Fakta tak terbantahkan: Indonesia adalah negara berpenduduk Muslim terbesar di dunia. Dari total penduduk sekitar 284 juta jiwa, sebanyak 243 juta jiwa adalah Muslim. Namun, hingga saat ini, kuota haji Indonesia masih berada di angka 221.000, sebuah jumlah yang tidak lagi proporsional. Oleh karena itu, saya mendorong agar kuota haji tahun 2026 ditingkatkan menjadi 243.000 jemaah, sesuai proporsi populasi Muslim Indonesia.

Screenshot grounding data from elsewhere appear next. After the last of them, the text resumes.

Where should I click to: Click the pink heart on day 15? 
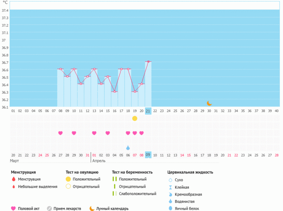tap(108, 133)
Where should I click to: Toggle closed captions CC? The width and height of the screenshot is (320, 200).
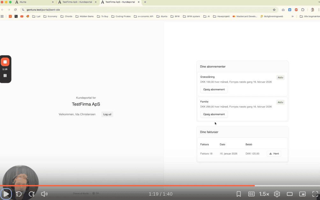pyautogui.click(x=251, y=194)
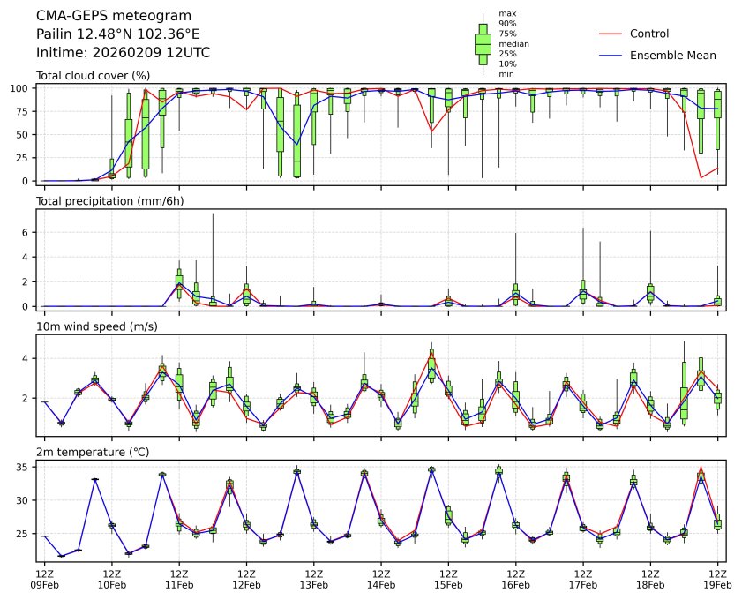The height and width of the screenshot is (600, 742).
Task: Click the red Control legend line
Action: (611, 34)
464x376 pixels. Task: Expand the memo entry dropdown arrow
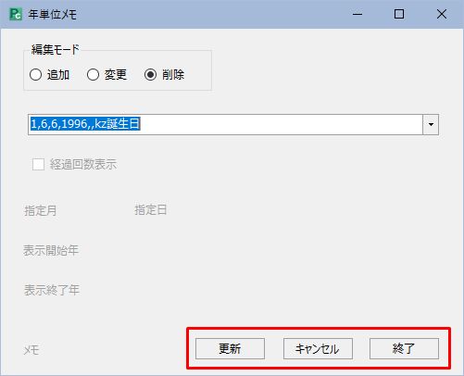[431, 124]
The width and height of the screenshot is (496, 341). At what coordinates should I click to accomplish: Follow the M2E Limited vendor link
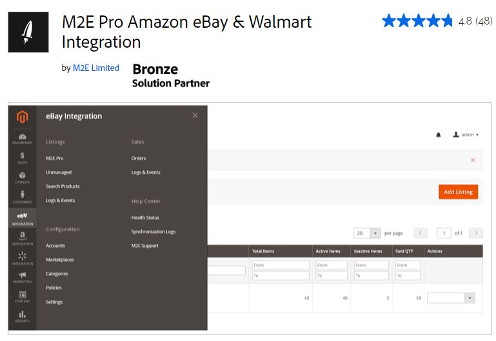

Lebih lanjut, kuota haji khusus yang selama ini diisi oleh penyelenggara swasta juga perlu dinaikkan menjadi minimal 23.000 jemaah. Ini penting karena saat ini opsi haji furoda telah dihapuskan, sehingga masyarakat yang memiliki kesiapan finansial dan ingin layanan lebih baik tetap memiliki pilihan.

Haji dan Umrah: Pintu Masuk Ekonomi Umat

Banyak yang belum menyadari bahwa di balik ibadah haji dan umrah terdapat potensi ekonomi luar biasa besar. Saya sering menyebutnya sebagai ekosistem ekonomi haji dan umrah, yang mencakup sektor konstruksi, pariwisata, logistik, perdagangan, kuliner halal, hingga jasa keuangan syariah.

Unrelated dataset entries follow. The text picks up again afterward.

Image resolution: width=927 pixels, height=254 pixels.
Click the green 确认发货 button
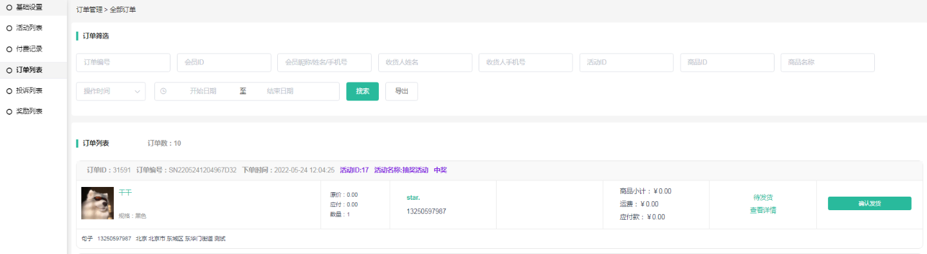[x=869, y=204]
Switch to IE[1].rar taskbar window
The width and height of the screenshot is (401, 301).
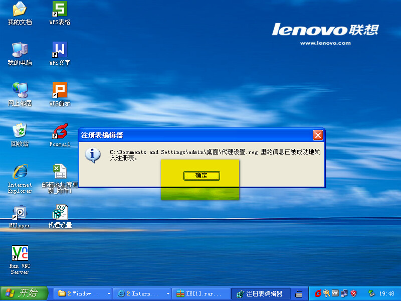(x=201, y=294)

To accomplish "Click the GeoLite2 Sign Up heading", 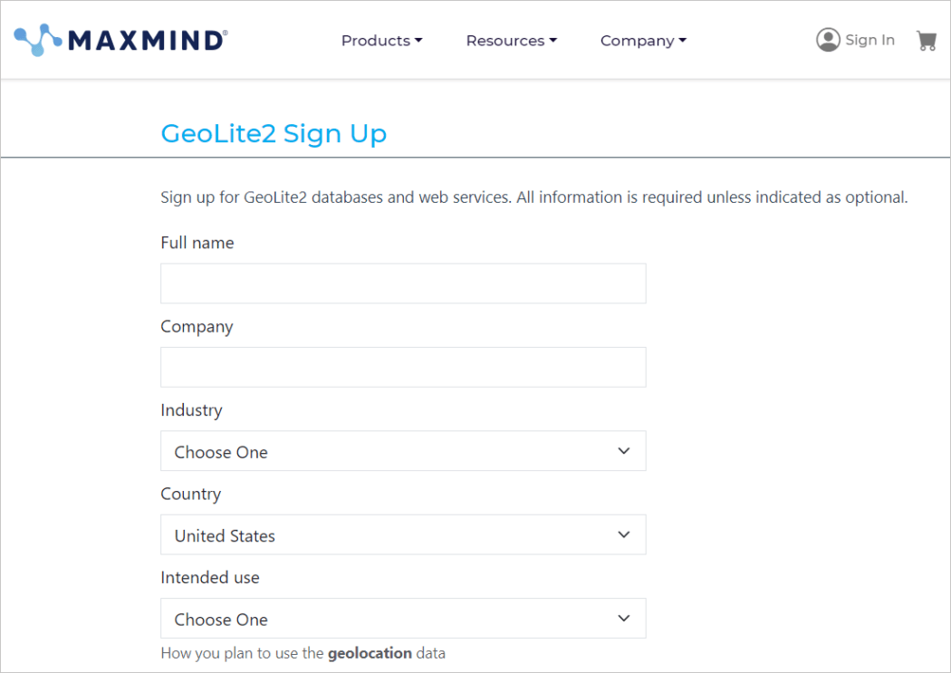I will coord(274,133).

Sebagai contoh, apabila Indonesia dapat membangun "Kampung Haji Indonesia" di wilayah Makkah atau Madinah dengan investasi senilai Rp 15 triliun, maka potensi arus balik ekonominya sangat besar. Semua kebutuhan proyek tersebut-mulai dari semen, marmer, baja, furnitur, tekstil, hingga tenaga kerja profesional seperti insinyur, manajemen hotel, dan chef-dapat diekspor dari Indonesia. Bahkan, produk UMKM seperti makanan halal, bumbu dapur, dan perlengkapan ibadah juga berpeluang besar masuk pasar Saudi.

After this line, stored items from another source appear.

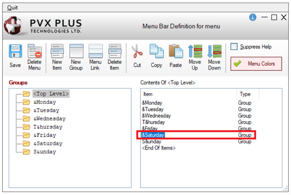291x195 pixels.
Task: Open the Menu Colors dialog
Action: pos(256,64)
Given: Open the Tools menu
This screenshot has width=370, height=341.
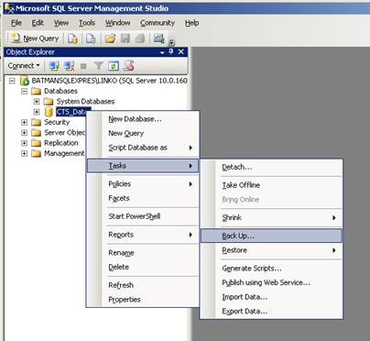Looking at the screenshot, I should pyautogui.click(x=87, y=23).
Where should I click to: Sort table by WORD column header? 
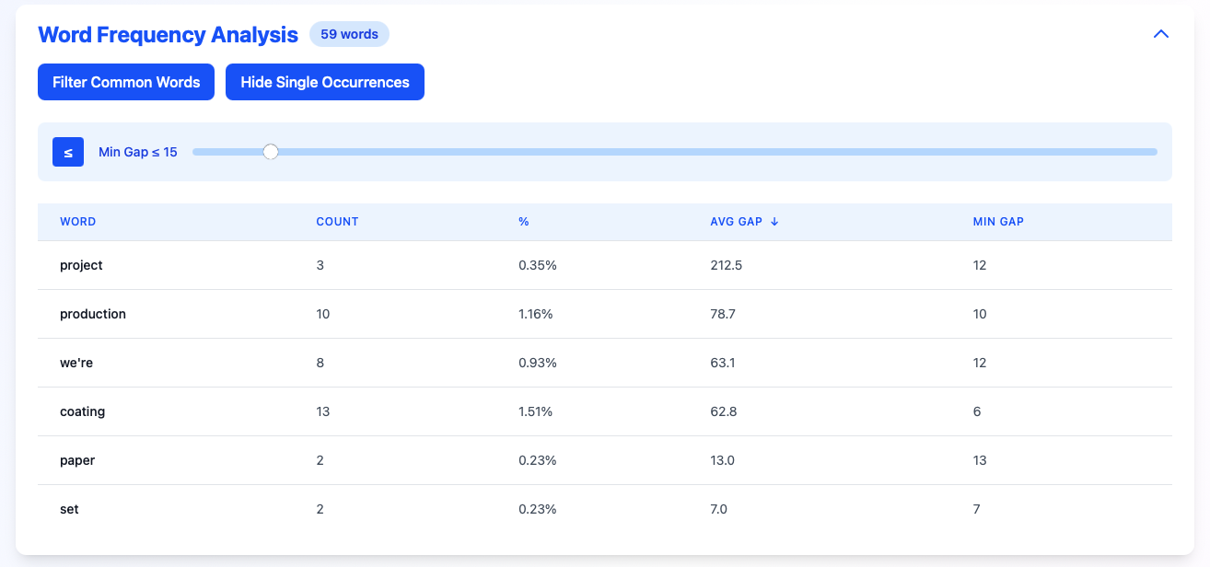(78, 222)
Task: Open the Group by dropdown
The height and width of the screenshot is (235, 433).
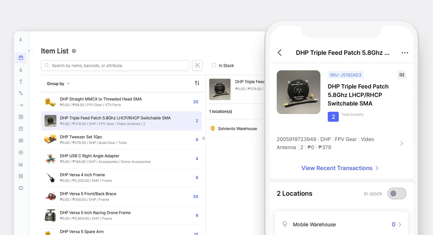Action: (58, 84)
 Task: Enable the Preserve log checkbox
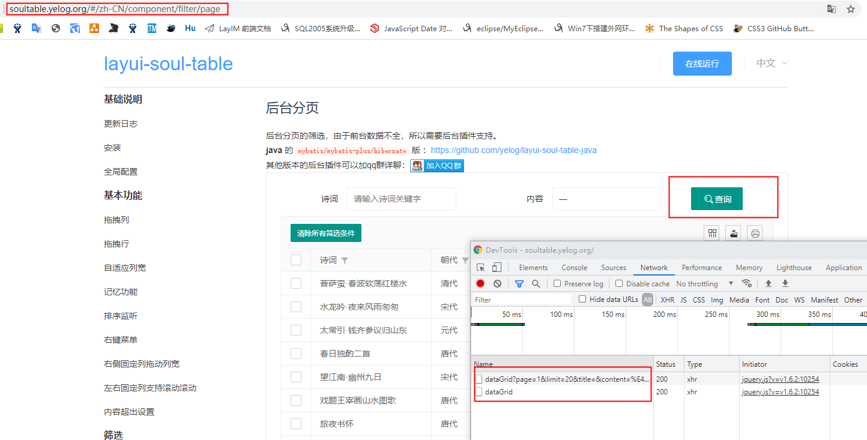click(x=558, y=283)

Dengan pendekatan ini, defisit perdagangan Indonesia–Saudi akibat impor minyak dapat dikurangi, bahkan dibalik menjadi surplus melalui jalur ekspor kebutuhan haji dan umrah.

Rekomendasi Strategis

Sebagai Presiden ISABC dan pelaku industri haji-umrah lebih dari 22 tahun, saya mengusulkan beberapa langkah strategis:

1. Membentuk Kementerian Haji dan Umrah RI agar Indonesia sejajar dalam struktur dan diplomasi dengan Arab Saudi.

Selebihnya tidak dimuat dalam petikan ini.